**Aim**
Copy all of the lines below word for word, but leave the pictures out.

**Input rows**

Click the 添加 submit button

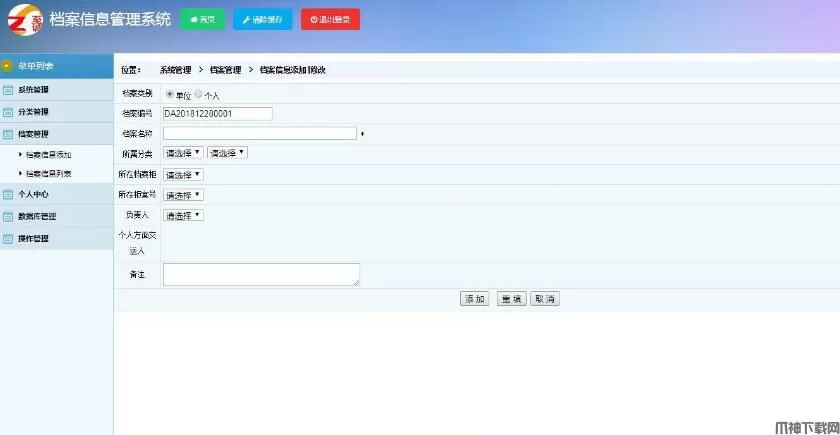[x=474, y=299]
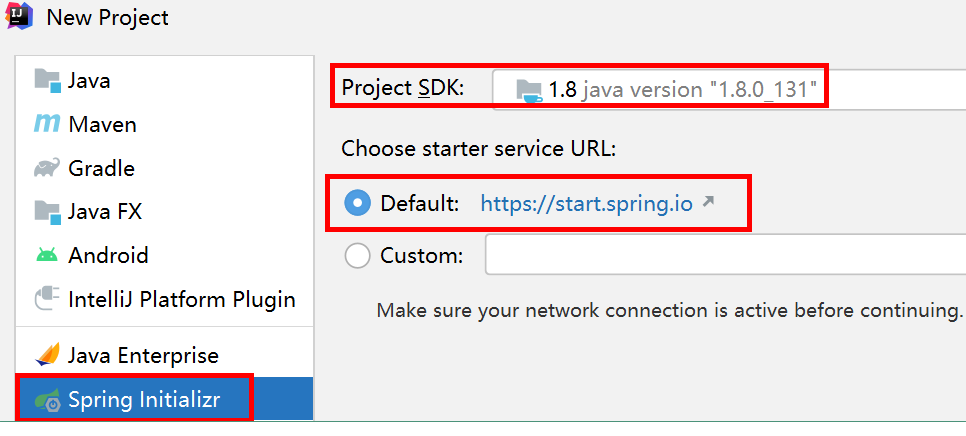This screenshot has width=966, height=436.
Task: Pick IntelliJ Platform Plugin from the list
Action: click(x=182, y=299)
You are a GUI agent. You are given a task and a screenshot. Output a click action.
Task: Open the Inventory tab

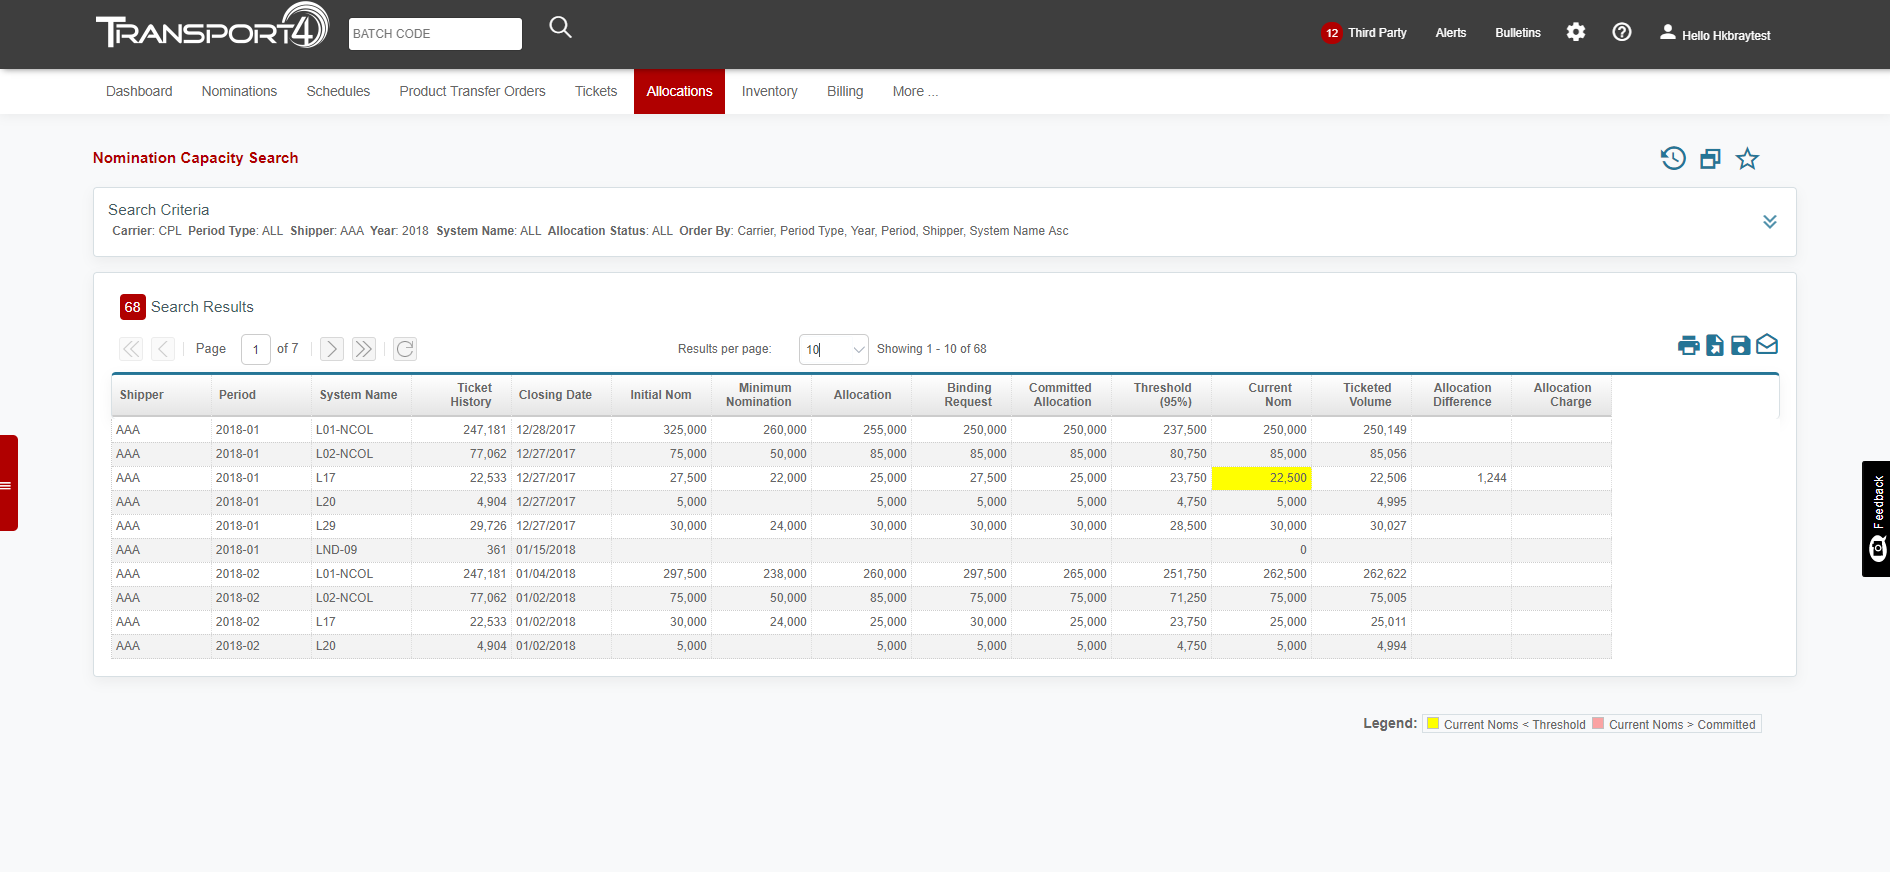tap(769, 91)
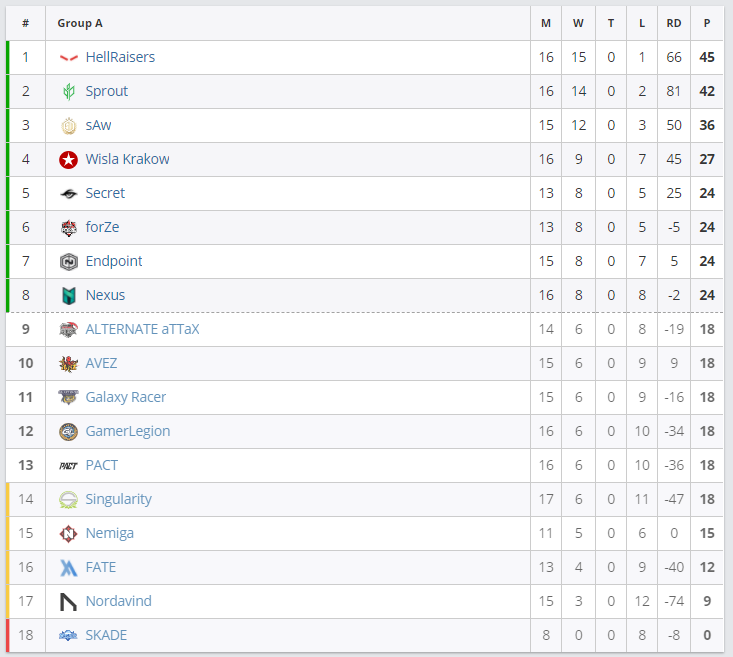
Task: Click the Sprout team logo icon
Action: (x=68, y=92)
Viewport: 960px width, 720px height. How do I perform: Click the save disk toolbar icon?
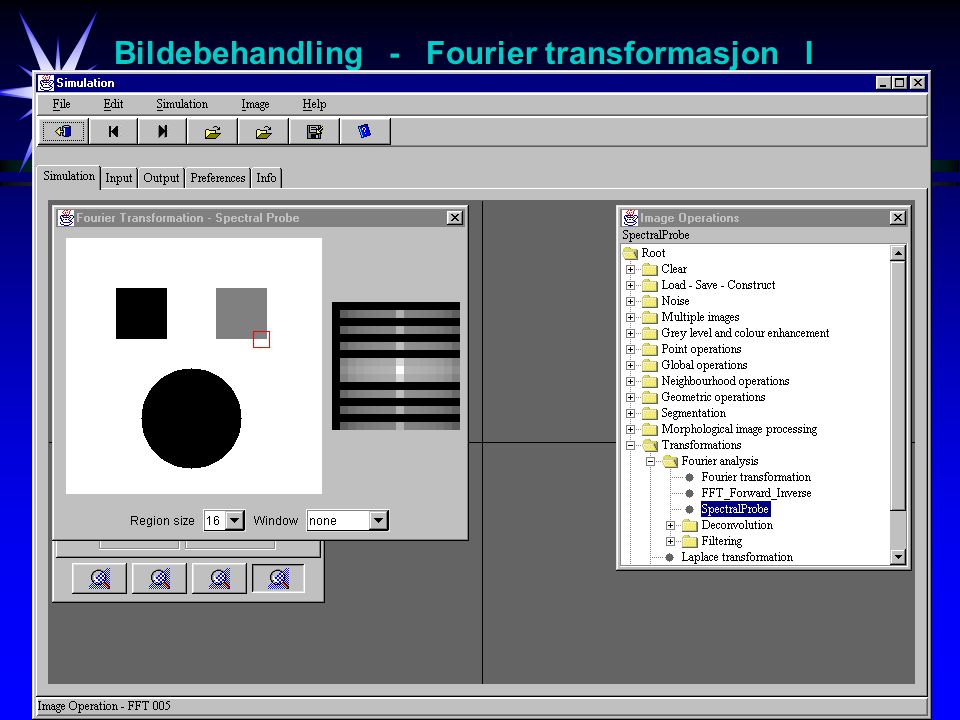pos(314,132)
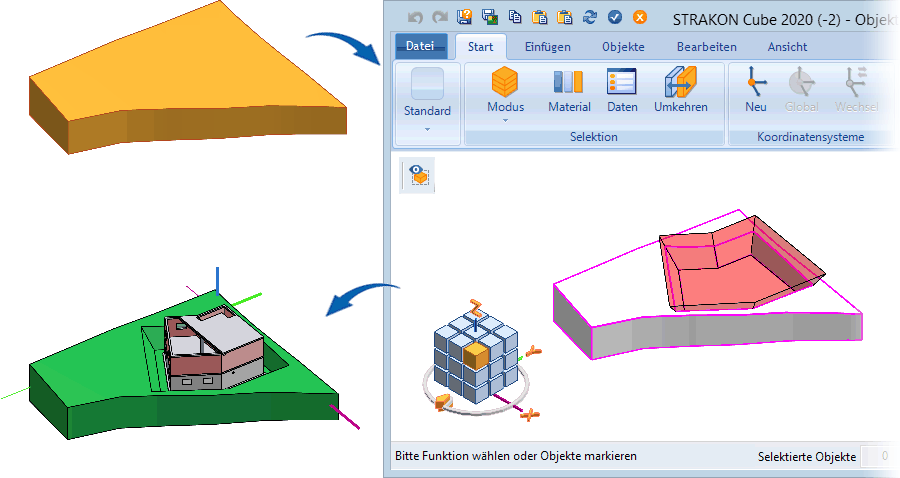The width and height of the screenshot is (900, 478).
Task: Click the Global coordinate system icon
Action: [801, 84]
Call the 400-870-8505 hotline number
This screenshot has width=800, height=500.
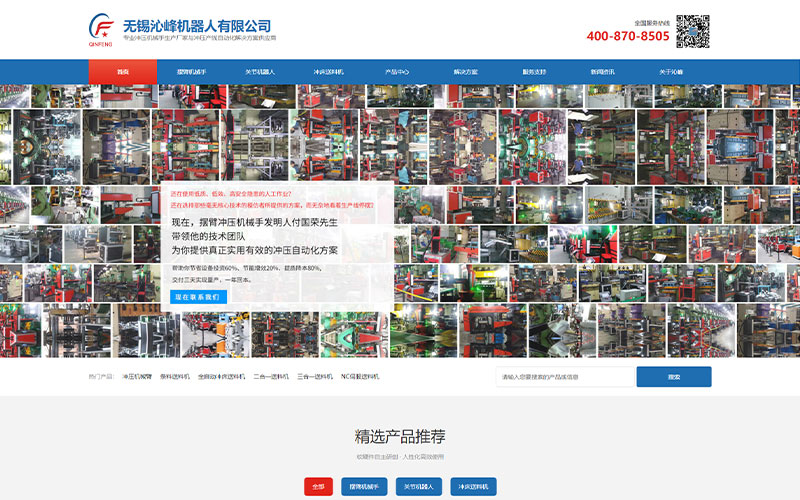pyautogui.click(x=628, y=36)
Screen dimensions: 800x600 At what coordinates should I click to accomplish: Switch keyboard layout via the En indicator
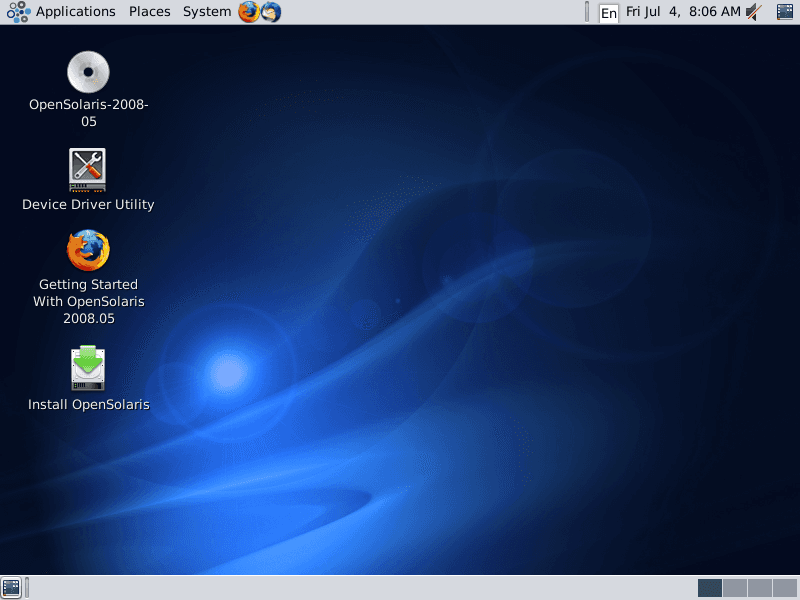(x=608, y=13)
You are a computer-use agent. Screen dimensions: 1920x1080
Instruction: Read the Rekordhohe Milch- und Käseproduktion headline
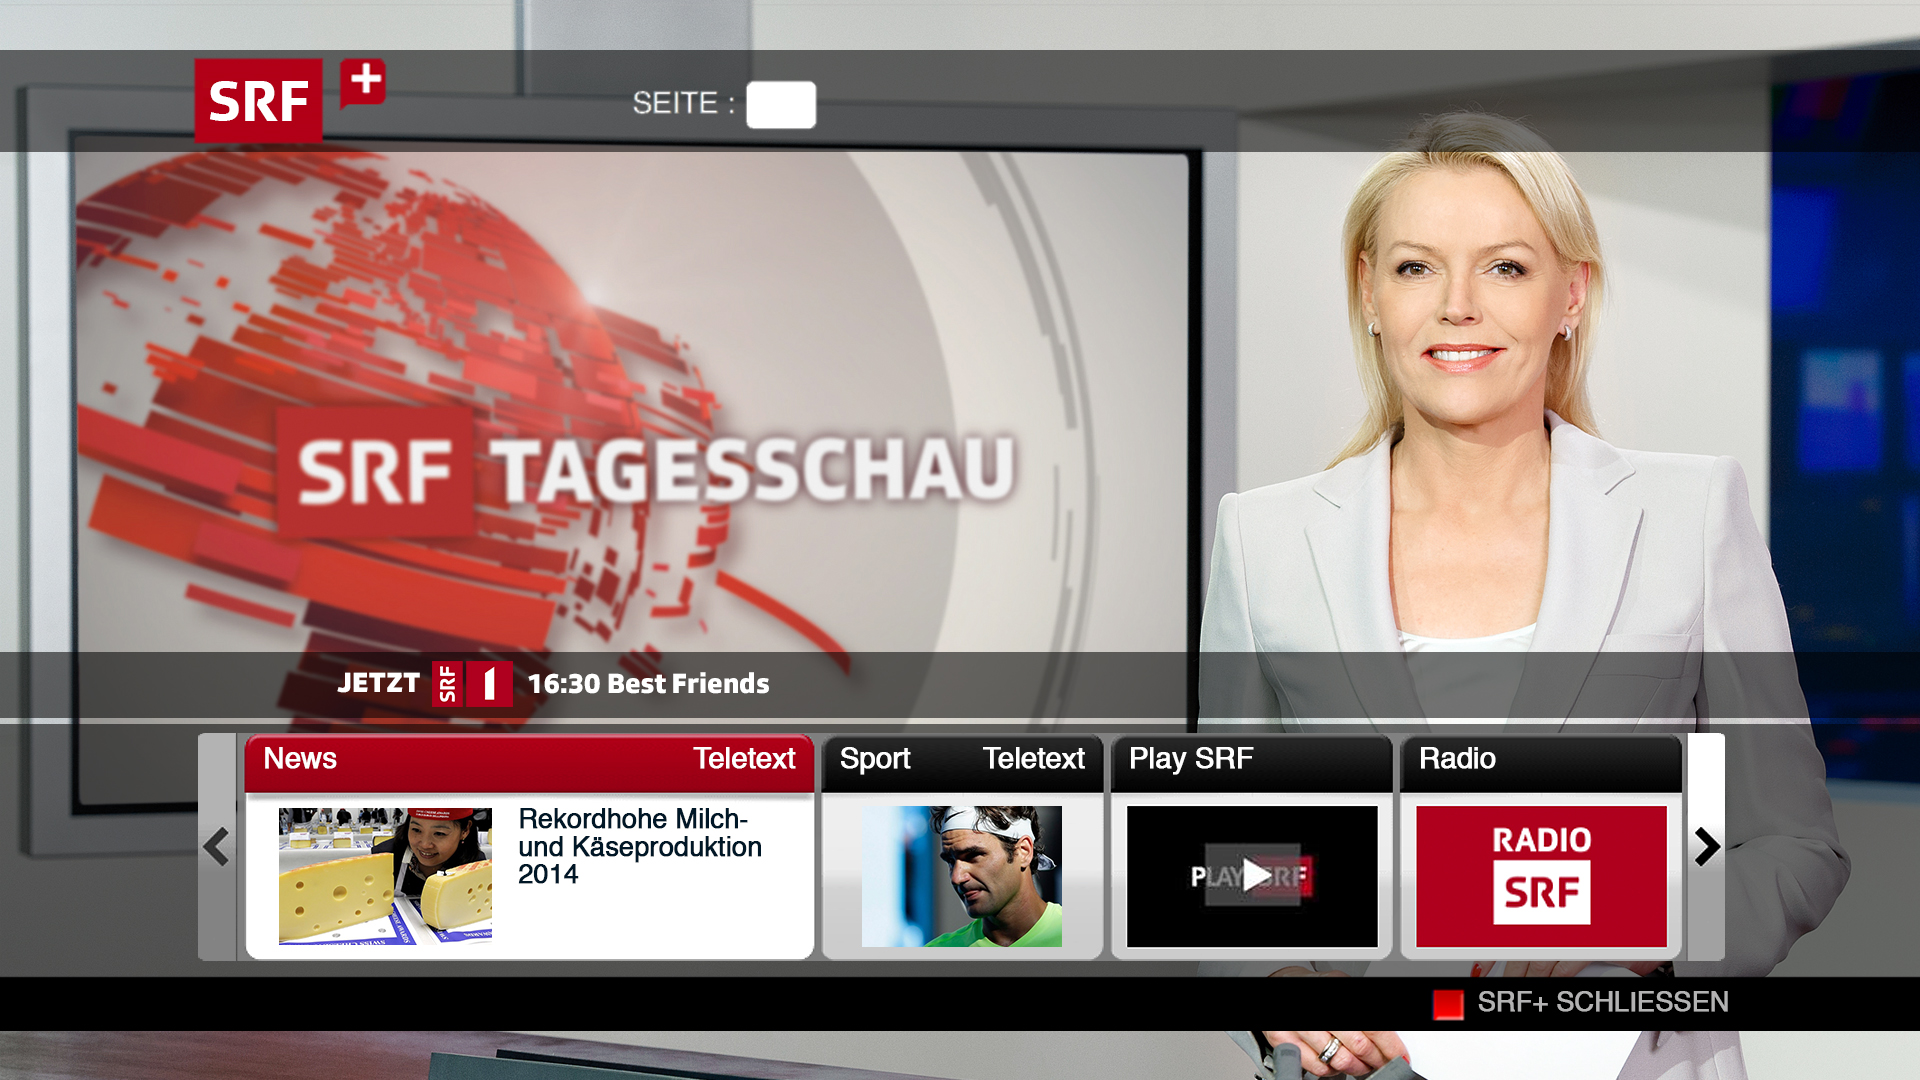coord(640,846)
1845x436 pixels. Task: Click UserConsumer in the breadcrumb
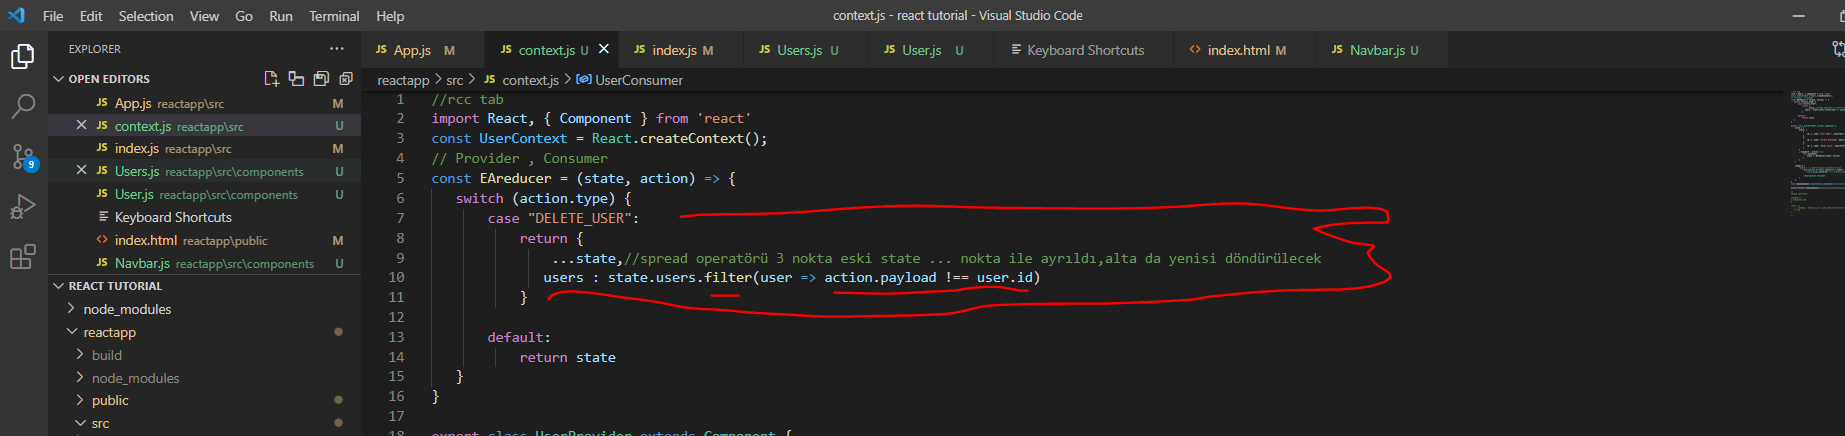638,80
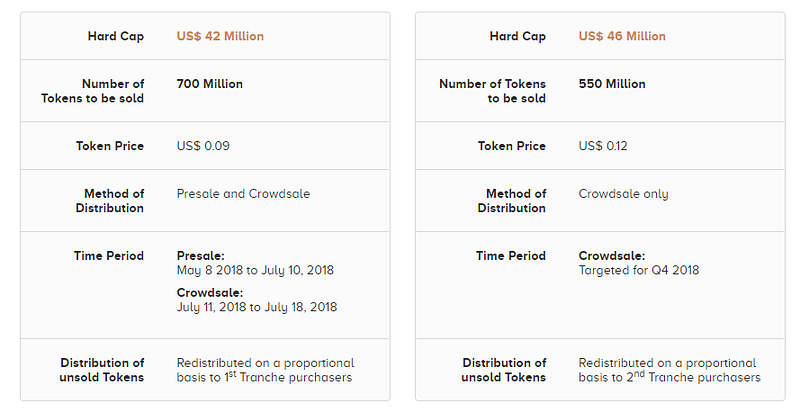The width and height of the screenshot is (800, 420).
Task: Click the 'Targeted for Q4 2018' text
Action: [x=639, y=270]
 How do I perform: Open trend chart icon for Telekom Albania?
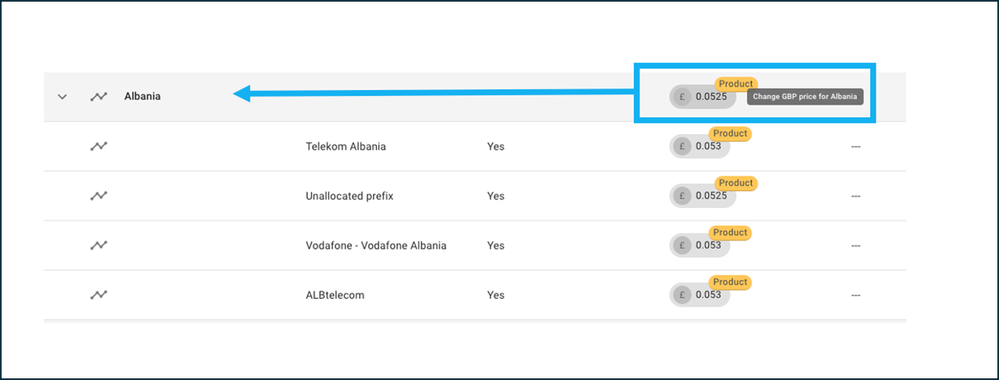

**Task output**
Click the 添加 submit button

[x=474, y=299]
This screenshot has width=966, height=436.
Task: Pick IntelliJ Platform Plugin from the list
Action: click(x=182, y=299)
You are a GUI agent. You are given a task and a screenshot. Output a click action.
Task: Open the Inventory tab

tap(769, 91)
Task: Click the Sprout team logo icon
Action: (x=68, y=92)
Viewport: 960px width, 720px height. How do I perform: Click the save disk toolbar icon?
pos(314,132)
The width and height of the screenshot is (900, 478).
Task: Click the Global coordinate system icon
Action: [801, 84]
Call the 400-870-8505 hotline number
This screenshot has width=800, height=500.
pyautogui.click(x=628, y=36)
Screen dimensions: 800x600 At what coordinates should I click to accomplish: Switch keyboard layout via the En indicator
(x=608, y=13)
You are a computer-use agent. Screen dimensions: 1920x1080
Instruction: Read the Rekordhohe Milch- und Käseproduktion headline
coord(640,846)
1845x436 pixels. Task: Click UserConsumer in the breadcrumb
638,80
The width and height of the screenshot is (800, 420).
Task: Click the 'Targeted for Q4 2018' text
Action: [x=639, y=270]
 How do I perform: Open trend chart icon for Telekom Albania?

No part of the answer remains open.